With Christmas comes parties and get togethers, and that means guests in your home—including those snooty neighbours from down the street, who always manage to come over to your house when it looks like Dorothy Gale just used it to drop on the Wicked Witch of the East.

So if you’ve been putting off the spring-cleaning, now’s your chance to get into those oft forgotten places, so that by the time Christmas rolls around you’ve already had a head-start.

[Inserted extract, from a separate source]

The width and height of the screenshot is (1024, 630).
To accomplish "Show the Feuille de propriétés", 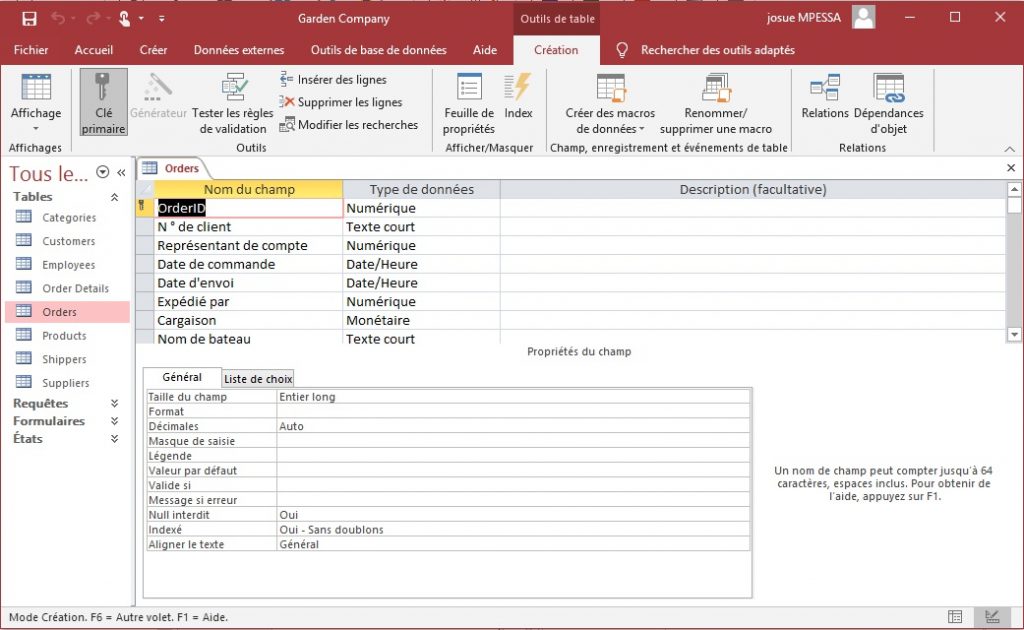I will [x=469, y=101].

Handles and Switches: When you’re wiping down the cupboards in your kitchen, how often do you clean the door handles? Better still, how often do you clean the your light switches? Handles on cupboard doors, refrigerators and microwaves are probably the dirtiest places in your kitchen, because they’re used most often and can hide dirt and grime easily. Switches, on the other hand, just think of where you’ve been right before you switch off the light in the toilet? That’s what we thought! Give these a good wipe down, and try to do it often.

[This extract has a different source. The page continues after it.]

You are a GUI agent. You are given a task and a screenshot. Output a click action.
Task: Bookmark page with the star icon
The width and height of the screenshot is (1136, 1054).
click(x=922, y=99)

Bathtubs: But, you’re thinking to yourself: we rarely use the bath! While at a glance it might look all sparkly and white, take a closer look: your bath is the place all those stray hairs settle after they’ve been blow-dried in the morning, and where dust loves to collect and hide out. The best way to avoid the hair/dust party in the bottom of your bathtub is to clean the bath every second time you clean your bathroom.

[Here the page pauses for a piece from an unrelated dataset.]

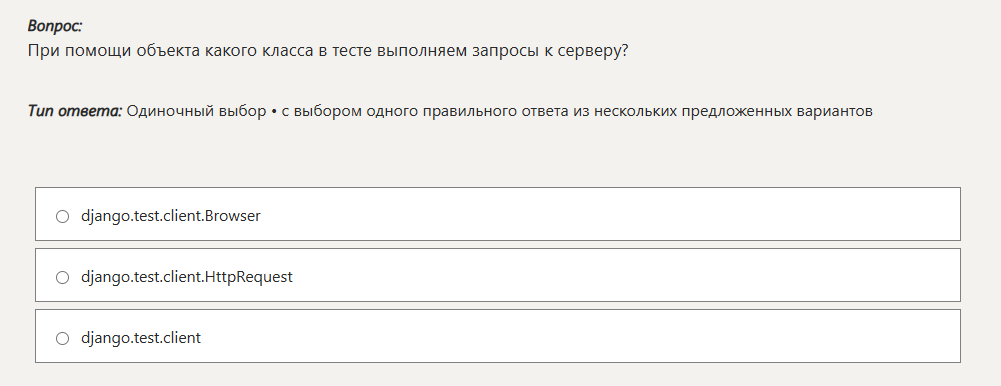Click the "django.test.client.HttpRequest" answer label text
This screenshot has width=1001, height=386.
(186, 277)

Remote Controls: Used often and while your hands are in all manners of cleanliness and sometimes un-cleanliness, yet they’re rarely—if ever—cleaned. Think about it; you’re eating nachos on the couch and watching Homeland, but an ad comes on: flick goes the sour cream-laden finger on the remote. A week later, you’re off sick and channel surfing between Ellen and The Real Housewives of Somewhere, putting the remote down only momentarily to sneeze, before picking it up again and flick: back to Ellen. I think you get what I’m saying: wipe them with disinfectant!

The Toothbrush/Cutlery Holder: Perhaps the mangiest place in your kitchens and bathrooms, and yet it’s also the place we keep things that go in our mouths! The bottom of the cup where you keep your toothbrush is a cesspool of bacteria sprayed up from the toilet, usually. The cutlery holder in the kitchen isn’t much better—a small pool of water forms at the bottom, and eventually turns mouldy and grows fungi, yet we happily put the bits of cutlery we’ve rinsed in the sink there to dry. Choose holders you can put in the dishwasher once a week, otherwise, clean them with warm, soapy water each week.